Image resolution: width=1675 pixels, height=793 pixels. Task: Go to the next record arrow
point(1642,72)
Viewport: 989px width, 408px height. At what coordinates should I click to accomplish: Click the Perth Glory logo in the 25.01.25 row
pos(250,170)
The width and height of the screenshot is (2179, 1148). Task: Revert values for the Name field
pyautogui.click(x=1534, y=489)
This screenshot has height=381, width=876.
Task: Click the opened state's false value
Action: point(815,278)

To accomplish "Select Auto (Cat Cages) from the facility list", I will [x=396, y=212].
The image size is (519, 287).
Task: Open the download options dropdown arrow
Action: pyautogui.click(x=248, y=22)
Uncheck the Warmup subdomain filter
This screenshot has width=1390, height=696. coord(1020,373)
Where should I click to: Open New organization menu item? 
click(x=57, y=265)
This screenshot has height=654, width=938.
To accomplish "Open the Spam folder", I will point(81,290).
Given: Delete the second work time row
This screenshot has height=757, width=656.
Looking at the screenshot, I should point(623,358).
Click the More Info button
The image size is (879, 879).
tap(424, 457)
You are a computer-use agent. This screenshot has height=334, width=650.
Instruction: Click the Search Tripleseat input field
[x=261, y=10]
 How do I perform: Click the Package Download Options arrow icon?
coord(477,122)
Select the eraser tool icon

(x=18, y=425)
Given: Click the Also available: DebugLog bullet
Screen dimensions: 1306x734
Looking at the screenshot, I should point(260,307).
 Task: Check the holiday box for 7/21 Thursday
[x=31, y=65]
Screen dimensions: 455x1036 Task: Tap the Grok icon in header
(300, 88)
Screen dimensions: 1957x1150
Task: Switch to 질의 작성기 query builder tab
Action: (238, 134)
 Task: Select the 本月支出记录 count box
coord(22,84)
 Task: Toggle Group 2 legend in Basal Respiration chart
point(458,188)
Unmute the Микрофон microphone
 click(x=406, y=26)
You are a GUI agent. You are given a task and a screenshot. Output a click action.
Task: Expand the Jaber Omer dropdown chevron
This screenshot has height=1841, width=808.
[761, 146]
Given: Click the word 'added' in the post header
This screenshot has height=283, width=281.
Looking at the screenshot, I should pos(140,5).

#####

**The request:** Please pick out and copy every line of the records above that contains the word "icon". Match case exactly.

**Exercise response:**
 How do I perform: Click the Package Download Options arrow icon?
Select the eraser tool icon
Screen dimensions: 455x1036 Task: Tap the Grok icon in header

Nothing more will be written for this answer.